*** Supplied records
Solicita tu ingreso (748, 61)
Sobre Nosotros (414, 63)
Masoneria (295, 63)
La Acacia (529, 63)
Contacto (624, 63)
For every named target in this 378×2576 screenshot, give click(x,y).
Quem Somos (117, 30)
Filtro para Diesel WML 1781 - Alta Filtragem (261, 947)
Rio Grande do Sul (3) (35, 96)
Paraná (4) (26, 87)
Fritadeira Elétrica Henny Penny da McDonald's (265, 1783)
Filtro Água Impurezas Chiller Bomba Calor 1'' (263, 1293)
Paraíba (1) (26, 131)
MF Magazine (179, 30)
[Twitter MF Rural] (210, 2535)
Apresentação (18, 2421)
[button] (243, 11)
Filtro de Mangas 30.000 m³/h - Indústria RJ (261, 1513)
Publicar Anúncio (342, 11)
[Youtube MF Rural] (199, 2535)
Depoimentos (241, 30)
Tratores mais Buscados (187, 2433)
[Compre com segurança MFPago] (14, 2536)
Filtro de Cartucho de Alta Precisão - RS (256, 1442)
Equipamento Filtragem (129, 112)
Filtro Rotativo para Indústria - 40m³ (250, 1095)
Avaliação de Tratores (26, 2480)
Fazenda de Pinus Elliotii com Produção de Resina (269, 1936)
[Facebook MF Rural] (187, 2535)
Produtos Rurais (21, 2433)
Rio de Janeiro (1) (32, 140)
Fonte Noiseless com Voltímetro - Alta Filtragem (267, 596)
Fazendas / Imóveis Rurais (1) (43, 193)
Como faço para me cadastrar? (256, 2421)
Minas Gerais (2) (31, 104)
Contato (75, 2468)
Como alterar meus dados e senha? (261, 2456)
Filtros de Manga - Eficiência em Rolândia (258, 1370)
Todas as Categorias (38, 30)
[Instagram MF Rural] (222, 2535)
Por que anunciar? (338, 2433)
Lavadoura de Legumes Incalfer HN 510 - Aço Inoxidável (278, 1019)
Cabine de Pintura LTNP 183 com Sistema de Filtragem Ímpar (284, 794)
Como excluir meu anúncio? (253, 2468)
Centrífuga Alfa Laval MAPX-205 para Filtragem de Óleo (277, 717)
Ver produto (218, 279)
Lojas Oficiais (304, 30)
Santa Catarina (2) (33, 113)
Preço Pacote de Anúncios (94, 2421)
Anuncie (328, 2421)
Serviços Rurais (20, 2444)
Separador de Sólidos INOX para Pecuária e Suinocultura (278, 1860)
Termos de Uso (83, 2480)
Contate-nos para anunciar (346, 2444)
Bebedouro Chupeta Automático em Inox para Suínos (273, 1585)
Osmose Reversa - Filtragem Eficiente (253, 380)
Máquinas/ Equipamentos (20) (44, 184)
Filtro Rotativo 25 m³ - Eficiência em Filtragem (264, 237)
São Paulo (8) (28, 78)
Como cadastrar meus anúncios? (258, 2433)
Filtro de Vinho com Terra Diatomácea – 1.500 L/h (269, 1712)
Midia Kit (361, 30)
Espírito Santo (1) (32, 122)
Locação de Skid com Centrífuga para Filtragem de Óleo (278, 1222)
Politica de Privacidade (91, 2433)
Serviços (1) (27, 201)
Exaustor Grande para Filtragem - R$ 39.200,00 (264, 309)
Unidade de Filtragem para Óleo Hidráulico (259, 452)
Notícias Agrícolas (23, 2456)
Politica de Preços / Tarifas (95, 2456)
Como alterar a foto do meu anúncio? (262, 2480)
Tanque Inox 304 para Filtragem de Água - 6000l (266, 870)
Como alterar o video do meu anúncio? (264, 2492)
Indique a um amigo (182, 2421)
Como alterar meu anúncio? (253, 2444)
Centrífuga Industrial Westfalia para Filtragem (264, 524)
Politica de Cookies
******
Problem description: Quote exactly the first line of the data and every line after it through the one holding "Fritadeira Elétrica Henny".

Response area:
Solicita tu ingreso (748, 61)
Sobre Nosotros (414, 63)
Masoneria (295, 63)
La Acacia (529, 63)
Contacto (624, 63)
For every named target in this 378×2576 screenshot, give click(x,y).
Quem Somos (117, 30)
Filtro para Diesel WML 1781 - Alta Filtragem (261, 947)
Rio Grande do Sul (3) (35, 96)
Paraná (4) (26, 87)
Fritadeira Elétrica Henny Penny da McDonald's (265, 1783)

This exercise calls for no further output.